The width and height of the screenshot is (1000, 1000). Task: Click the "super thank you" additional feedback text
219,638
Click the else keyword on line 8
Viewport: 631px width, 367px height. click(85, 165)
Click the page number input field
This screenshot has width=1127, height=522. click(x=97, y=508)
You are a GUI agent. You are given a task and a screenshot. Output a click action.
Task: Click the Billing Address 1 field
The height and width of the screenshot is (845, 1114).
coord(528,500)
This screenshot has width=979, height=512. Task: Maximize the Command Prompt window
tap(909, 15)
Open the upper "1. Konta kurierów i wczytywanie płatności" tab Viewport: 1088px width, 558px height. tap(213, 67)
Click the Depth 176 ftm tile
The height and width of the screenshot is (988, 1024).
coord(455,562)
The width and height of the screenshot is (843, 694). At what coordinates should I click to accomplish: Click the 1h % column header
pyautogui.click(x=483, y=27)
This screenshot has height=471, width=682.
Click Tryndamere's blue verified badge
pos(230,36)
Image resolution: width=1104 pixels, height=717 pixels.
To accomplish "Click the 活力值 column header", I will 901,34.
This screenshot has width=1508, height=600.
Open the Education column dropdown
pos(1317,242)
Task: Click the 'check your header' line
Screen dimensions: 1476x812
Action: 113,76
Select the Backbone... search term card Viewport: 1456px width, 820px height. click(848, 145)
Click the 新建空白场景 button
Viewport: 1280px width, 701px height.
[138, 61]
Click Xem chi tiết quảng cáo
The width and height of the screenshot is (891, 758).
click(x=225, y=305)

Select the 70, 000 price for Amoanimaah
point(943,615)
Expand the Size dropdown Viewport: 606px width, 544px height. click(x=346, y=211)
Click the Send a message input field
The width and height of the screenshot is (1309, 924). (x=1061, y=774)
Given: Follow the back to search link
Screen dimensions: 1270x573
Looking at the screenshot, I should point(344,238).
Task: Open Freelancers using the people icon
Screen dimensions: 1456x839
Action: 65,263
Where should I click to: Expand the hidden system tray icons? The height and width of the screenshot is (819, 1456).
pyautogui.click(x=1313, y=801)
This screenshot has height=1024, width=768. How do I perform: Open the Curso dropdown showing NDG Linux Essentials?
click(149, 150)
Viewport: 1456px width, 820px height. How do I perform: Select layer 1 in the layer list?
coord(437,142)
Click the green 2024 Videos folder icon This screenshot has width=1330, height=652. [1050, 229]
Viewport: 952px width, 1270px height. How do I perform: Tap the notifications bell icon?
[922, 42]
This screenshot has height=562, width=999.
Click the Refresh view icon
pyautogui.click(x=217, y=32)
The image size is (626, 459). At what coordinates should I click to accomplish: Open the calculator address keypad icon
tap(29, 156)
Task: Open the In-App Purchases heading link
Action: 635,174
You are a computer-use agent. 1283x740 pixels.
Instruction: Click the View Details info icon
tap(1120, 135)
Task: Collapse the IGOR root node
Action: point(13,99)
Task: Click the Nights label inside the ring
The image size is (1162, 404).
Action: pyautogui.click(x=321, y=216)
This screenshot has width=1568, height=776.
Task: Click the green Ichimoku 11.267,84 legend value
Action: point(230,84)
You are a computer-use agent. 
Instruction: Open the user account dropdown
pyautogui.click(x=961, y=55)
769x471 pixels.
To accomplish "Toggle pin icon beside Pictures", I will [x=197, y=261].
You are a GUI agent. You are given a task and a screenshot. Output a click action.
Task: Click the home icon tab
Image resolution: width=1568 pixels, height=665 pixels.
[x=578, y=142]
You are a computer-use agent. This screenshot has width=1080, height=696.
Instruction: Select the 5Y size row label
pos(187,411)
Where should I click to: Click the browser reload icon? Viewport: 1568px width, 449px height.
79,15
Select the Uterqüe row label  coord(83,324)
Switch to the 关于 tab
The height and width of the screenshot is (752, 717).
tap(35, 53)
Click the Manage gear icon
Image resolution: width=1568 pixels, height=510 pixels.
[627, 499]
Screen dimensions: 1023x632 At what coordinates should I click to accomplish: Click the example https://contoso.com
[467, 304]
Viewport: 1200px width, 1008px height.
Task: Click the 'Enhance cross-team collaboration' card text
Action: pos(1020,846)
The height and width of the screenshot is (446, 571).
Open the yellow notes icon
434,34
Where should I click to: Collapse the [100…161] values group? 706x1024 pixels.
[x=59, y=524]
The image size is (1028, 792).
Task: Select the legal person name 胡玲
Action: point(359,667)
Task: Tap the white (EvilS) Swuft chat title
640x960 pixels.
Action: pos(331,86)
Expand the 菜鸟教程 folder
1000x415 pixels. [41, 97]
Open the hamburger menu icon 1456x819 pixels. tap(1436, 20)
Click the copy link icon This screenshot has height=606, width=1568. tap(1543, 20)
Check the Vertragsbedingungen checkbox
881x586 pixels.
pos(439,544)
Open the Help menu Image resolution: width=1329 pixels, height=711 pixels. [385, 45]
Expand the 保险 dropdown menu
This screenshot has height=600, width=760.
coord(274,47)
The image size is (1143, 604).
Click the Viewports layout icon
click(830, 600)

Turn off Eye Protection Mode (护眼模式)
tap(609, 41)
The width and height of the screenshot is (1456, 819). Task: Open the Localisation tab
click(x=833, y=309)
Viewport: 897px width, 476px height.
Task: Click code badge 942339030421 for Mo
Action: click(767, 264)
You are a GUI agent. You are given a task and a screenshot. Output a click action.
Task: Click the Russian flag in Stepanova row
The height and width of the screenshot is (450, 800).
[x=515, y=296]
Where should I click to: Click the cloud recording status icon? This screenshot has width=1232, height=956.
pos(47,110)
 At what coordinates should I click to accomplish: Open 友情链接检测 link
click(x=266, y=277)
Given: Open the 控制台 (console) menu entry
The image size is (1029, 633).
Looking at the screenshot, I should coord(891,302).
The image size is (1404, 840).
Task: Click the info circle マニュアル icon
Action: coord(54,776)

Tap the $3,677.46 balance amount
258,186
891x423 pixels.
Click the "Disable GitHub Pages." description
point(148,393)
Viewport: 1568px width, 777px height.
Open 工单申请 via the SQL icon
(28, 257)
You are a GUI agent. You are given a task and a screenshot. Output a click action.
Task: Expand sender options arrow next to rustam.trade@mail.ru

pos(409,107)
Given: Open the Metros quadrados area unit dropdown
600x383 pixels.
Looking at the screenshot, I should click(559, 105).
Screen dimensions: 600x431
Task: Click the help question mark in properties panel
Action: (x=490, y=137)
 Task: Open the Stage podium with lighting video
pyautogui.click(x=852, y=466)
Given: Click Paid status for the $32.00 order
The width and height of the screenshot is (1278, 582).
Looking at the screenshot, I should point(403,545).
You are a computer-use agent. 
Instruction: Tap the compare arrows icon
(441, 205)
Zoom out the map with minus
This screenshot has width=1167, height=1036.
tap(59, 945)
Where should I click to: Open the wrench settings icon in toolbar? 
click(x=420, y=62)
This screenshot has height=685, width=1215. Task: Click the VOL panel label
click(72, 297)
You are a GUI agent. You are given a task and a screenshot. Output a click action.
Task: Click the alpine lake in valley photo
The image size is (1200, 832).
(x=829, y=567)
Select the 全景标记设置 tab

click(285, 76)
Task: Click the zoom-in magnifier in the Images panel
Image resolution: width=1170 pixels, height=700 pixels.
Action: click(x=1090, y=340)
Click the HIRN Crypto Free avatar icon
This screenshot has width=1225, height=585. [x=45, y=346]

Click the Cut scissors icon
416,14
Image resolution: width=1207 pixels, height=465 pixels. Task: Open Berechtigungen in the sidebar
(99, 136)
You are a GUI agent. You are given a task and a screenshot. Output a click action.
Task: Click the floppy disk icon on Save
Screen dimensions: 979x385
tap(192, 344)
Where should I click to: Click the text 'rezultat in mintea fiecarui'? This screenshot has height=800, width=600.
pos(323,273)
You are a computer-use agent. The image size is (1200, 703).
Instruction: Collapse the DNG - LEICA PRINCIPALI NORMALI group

### TASK BRIEF:
Arrange the items from the start through the line containing "Viewport: 631px width, 367px" as a two-column CSV with the headers instruction and response. Give one row per item, put its text and its answer each in one quoted field, and replace any line breaks with spaces.

### COMPLETE RESPONSE:
instruction,response
"The width and height of the screenshot is (1000, 1000). Task: Click the ""super thank you"" additional feedback text","219,638"
"Click the else keyword on line 8","Viewport: 631px width, 367px height. click(85, 165)"